GenBank was searched to obtain representative ITS sequences for Chlorociboria species (Table 4.2). Sequences were aligned using default settings in MUSCLE v.3.6 software (Edgar, 2004) and afterwards optimized by eye in SE-AL software (Rambaut 2002). Ambiguously aligned characters were excluded for phylogenetic analyses. Phylogenetic analyses were carried out using a Maximum Likelihood (ML) and Bayesian analyses in RAxML v7.0.4 (Stamatakis 2006) and MrBayes v3.2 (Ronquist et al. 2012) respectively. For the ML analysis, 1000 fast bootstrap replicates were estimated using the GTR-CAT (Generalized time-reversible Categorization) model (Stamatakis 2008), and bipartitions were printed into the ML tree with the highest likelihood. For the Bayesian analysis, four simultaneous MCMC (Markov chain Monte Carlo) chains were run with 1,000,000 generations, sampling every 100. A mixed GTR model, which selects the best rate matrix, was implemented. Convergence was evaluated by observing the likelihood of the model reaching a plateau in Tracer v1.5, and the average standard deviation of split frequencies. The sampled trees were summarized in a 50% majority-rule consensus tree with the posterior clade credibility values.
4.2.3 Cultures
Single spores were isolated from apothecia of TRTC167753 (strain DT008) and TRTC167754 (strain DT8315), and from conidiomata TRTC167755 (strain DT007 and DT007a), and cultured on 2% malt extract agar (MEA). Cultures were deposited in University of Alberta Microfungus Collection and Herbarium collection and given UAMH numbers (Table 4.1).

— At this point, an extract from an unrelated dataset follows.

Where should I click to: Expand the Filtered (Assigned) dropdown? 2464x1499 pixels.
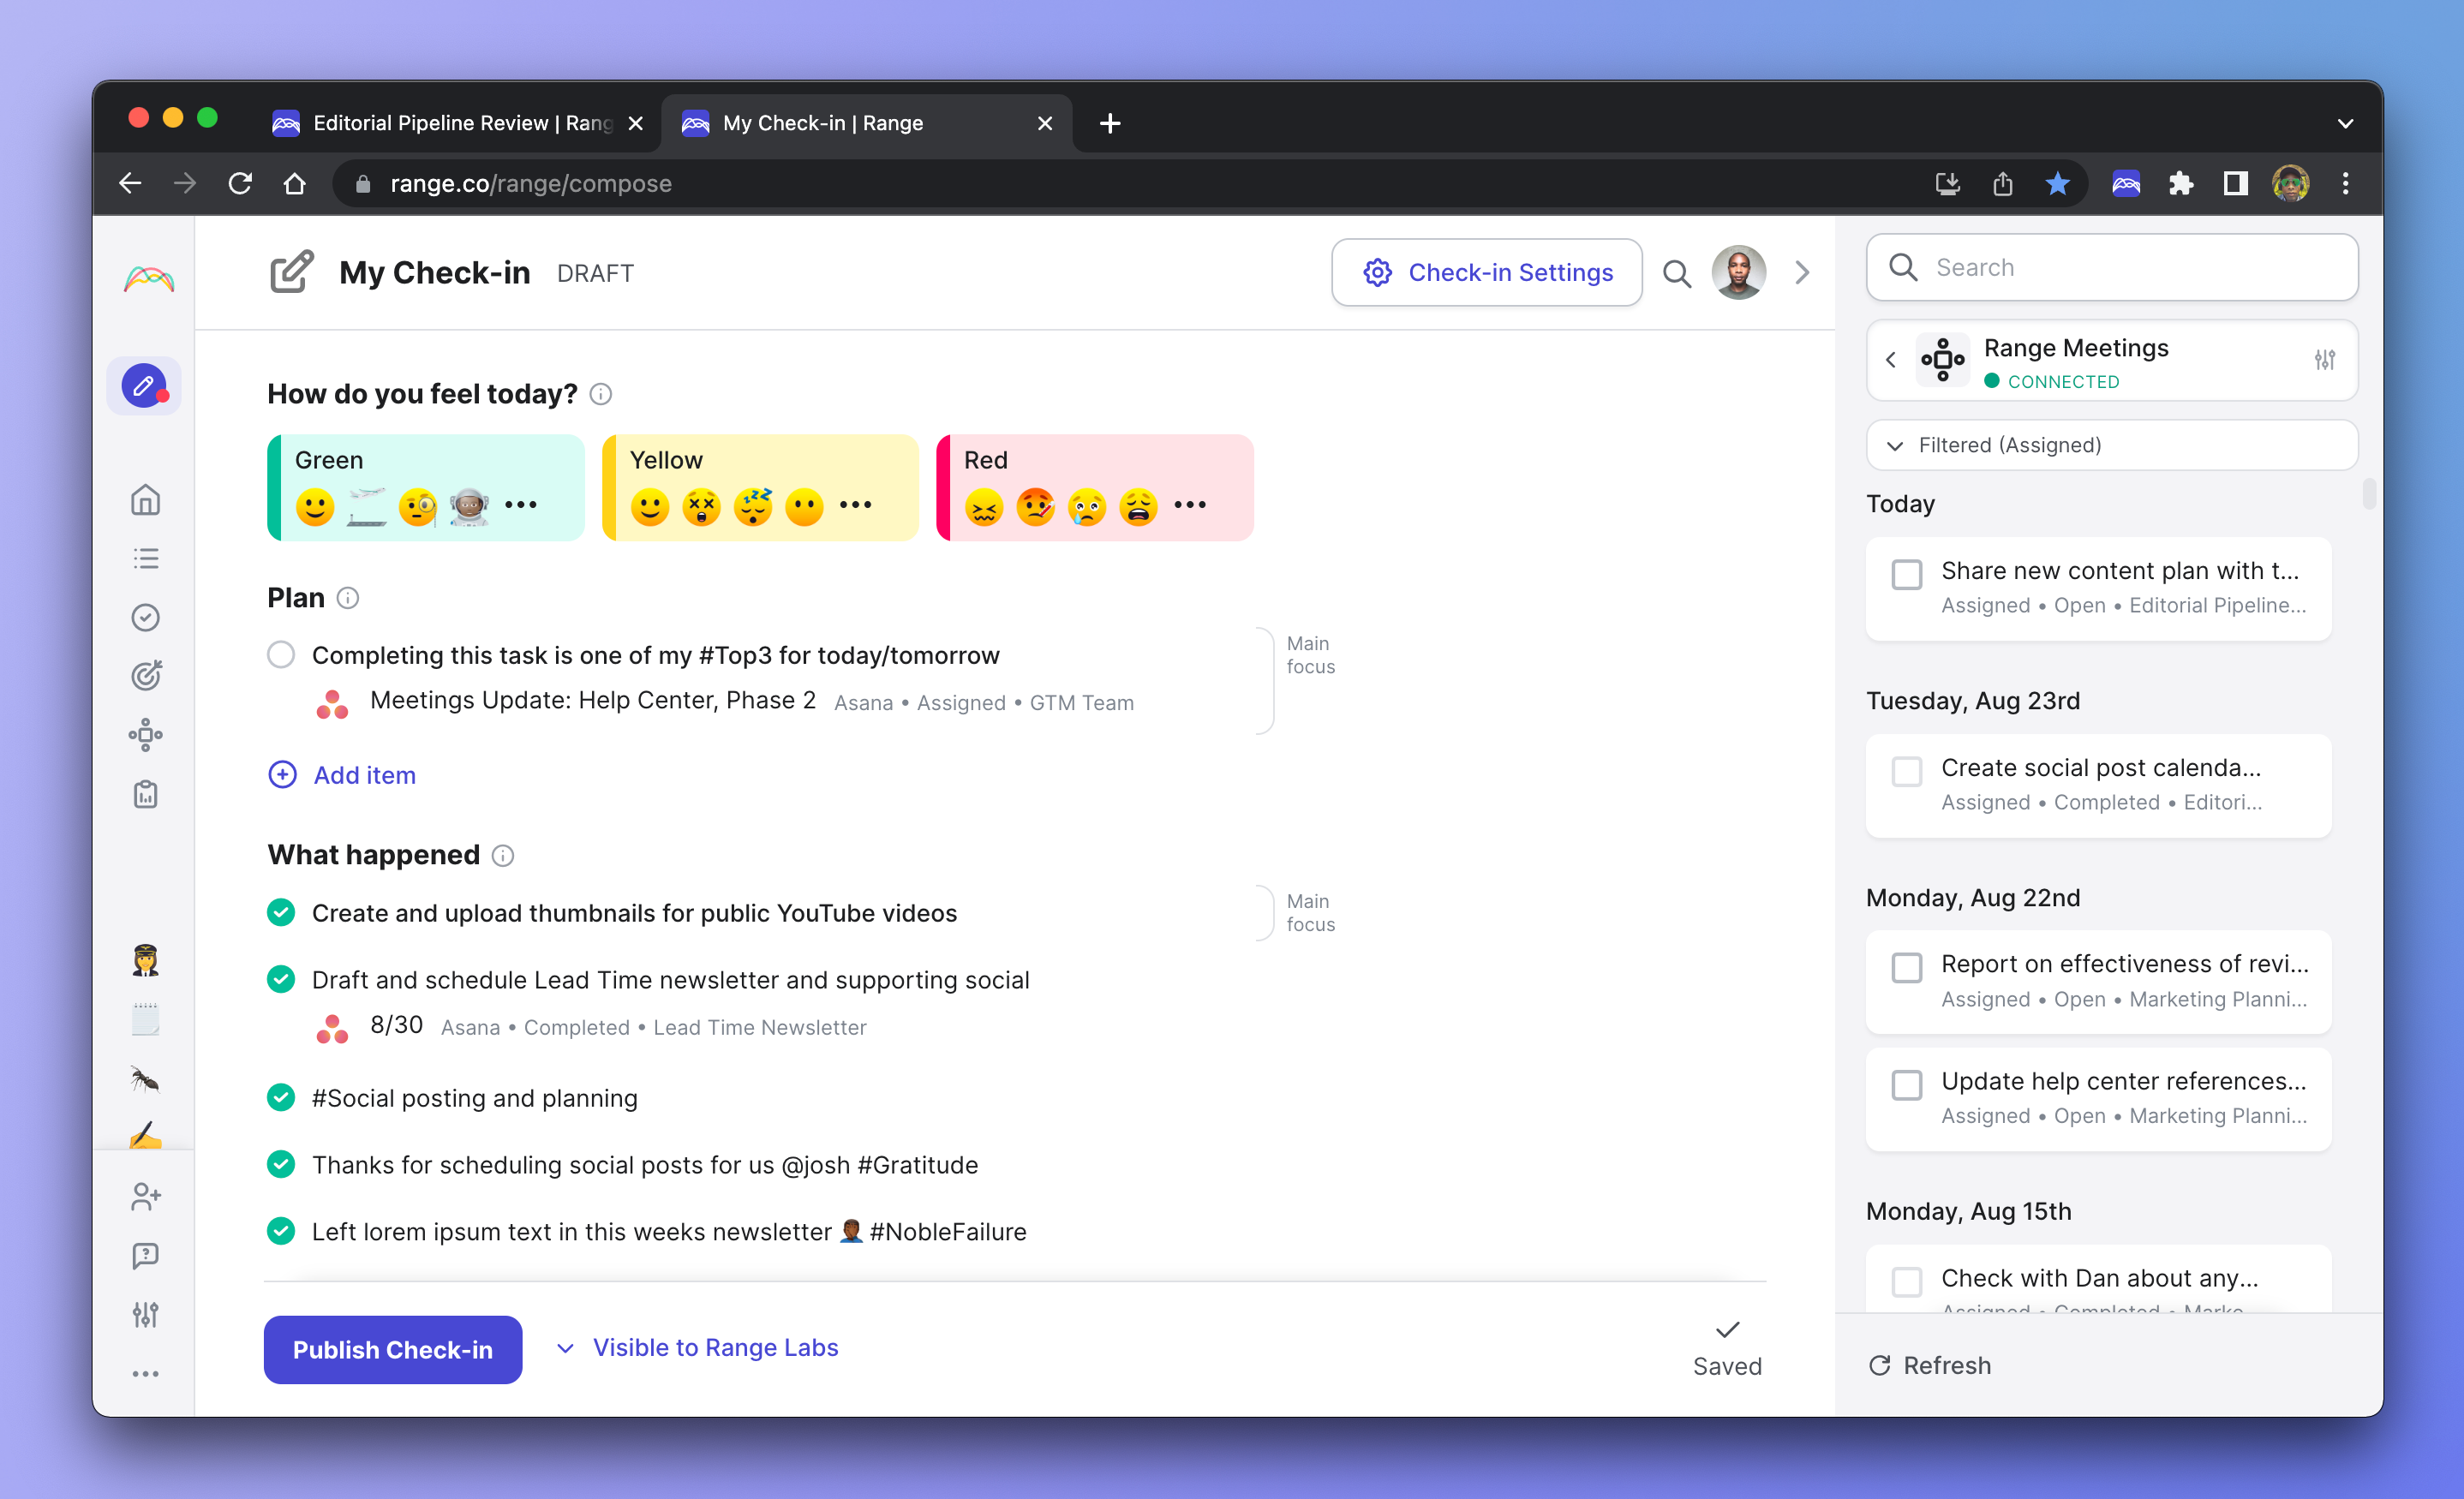tap(2112, 445)
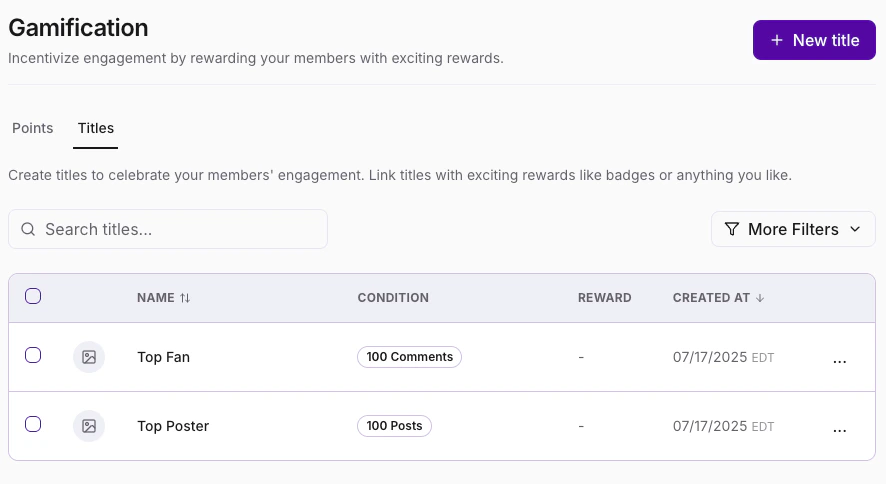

For the growth and pigmentation tests three replicates per strain were grown on ten media, which were as follows: 2% Difco MEA; 2% Difco MEA with 2% sugar maple dust 40 mesh;
57 2% Difco MEA and 0.2% peptone; 2% Difco MEA with 2% sugar maple dust 40 mesh and 0.2% peptone; Oxoid MEA Difco; Oxoid MEA Difco with 2% sugar maple dust 40 mesh; PDA (Potato Dextrose Agar) (Bioshop Canada); PDA with 2% sugar maple dust 40 mesh; 4% agar, and modified Leonian’s agar (Malloch 1981). The cultures were incubated at 21oC in the dark for five weeks, and measurements of the culture diameter and pigmentation were recorded weekly with a digital calliper. To compare the growth and pigmentation of the isolates in various media, data were analysed using Excel dot plot analysis as described by Cleveland and McGill (1984). Fungal cultures on various substrate media were also investigated for sporulation and pigment production ability at the cellular level.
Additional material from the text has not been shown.